Di certo il marchio ’80, in questi pezzi di cui abbiamo parlato finora, è evidentissima: ormai Casablancas non sembra pensare ad altro dal suo disco solista del 2009, Phrazes For The Young, in poi (non sono però molto d’accordo che questo Comedown Machine ricalchi quel disco, come scrivono in giro, è evidente che lì ci fu una mano elettronica molto più pesante). Addirittura si è pensato persino di omaggiare la figura più emblematica di quegli anni, Michael Jackson, con il primo pezzo del disco, Tap Out (introdotta da una schizofrenica chitarra che potrebbe far pensare di tutto, ma non quello che sta arrivando): ascoltandolo si potrebbe immaginare un tipica discoteca di quegli anni dove la gente si esibiva nelle più strambe imitazioni del Re del Pop. Il funk di Welcome to Japan (che ricorda i Red Hot Chili Peppers più docili di By the Way), e pezzi come Slow Animals e Happy Ending vanno nella stessa direzione. Non possiamo dire ancora se il futuro degli Strokes è questo, ma per ora il punto raggiunto ci dice che è la maggior parte del loro presente.
Ci sono anche pezzi che fanno da cerniera con i tempi andati: All The Time, che serve a tenere il punto sul sound Strokes dei primi tre dischi; 50 50, un pezzo quasi da Iggy Pop & The Stooges con cui si vogliono omaggiare gli ascolti musicali che ispirarono il primo disco. E poi una chicca come Call It Fate Call It Karma, collocato come pezzo finale per distinguerlo dagli altri per il suo particolarissimo sound da Sud America degli anni ’30, un pezzo dichiaratamente ispirato al progetto solista di Fab Moretti, i Little Joy.

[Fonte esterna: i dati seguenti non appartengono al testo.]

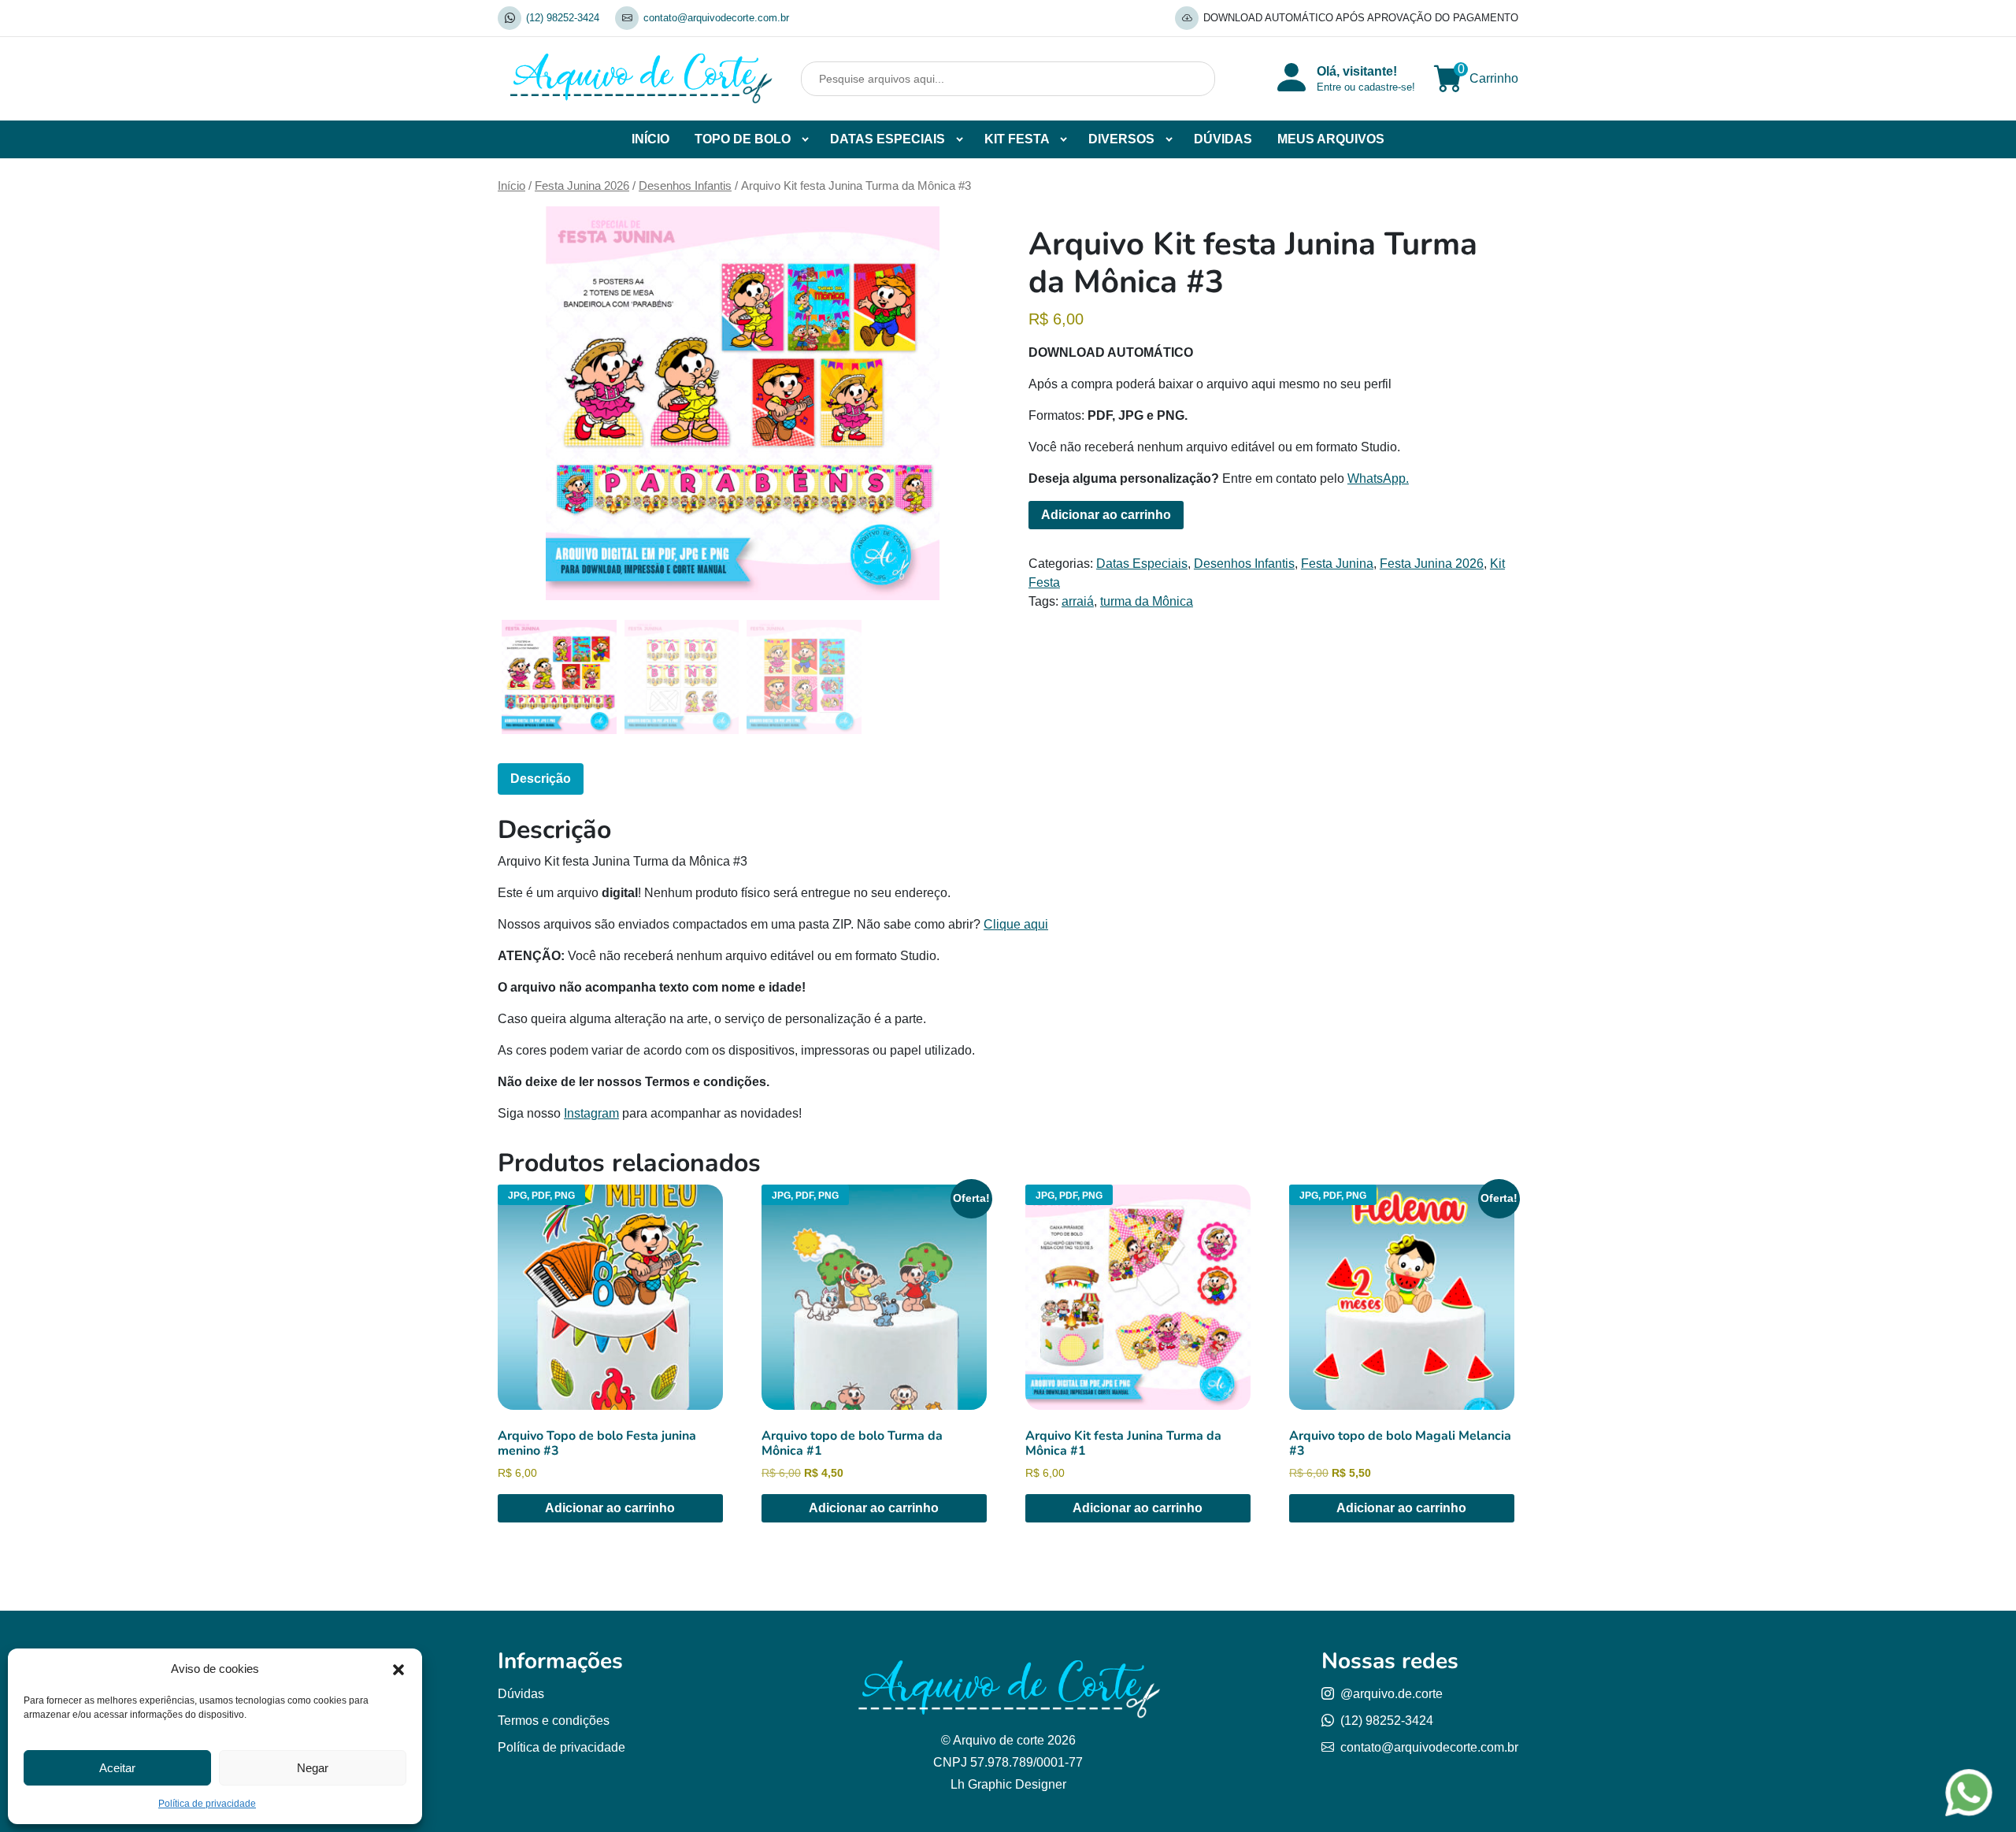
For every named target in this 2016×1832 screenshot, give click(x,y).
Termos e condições (554, 1720)
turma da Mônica (1146, 601)
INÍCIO (650, 139)
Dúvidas (521, 1693)
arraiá (1078, 601)
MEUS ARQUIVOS (1330, 139)
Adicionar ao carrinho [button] (610, 1508)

Tutte le osservazioni fatte finora potrebbero farci concludere che più di ogni altro disco degli Strokes, Comedown Machine sintetizza il significato ambiguo della parola inglese “stroke”, che in italiano si può tradurre sia con “colpo” che con “carezza”: alcune canzoni forti come un colpo (All The Time, 50 50, Partners in Crime, One Way Trigger) altre dolci come una carezza (80’s Comedown Machine, Chances, Call It Fate Call It Karma). Non che già in altri dischi non ci fossero pezzi più o meno forti, però qui si hanno estremi sia in un senso che nell’altro.
In conclusione, un disco che piacevole da ascoltare. Nessuno dei dischi successivi a Is This It è stato forse altrettanto esaltante, ma nulla può impedire di pensare che il prossimo disco li proietti verso qualcosa di ancora più ardito, a maggior ragione un buon disco come questo.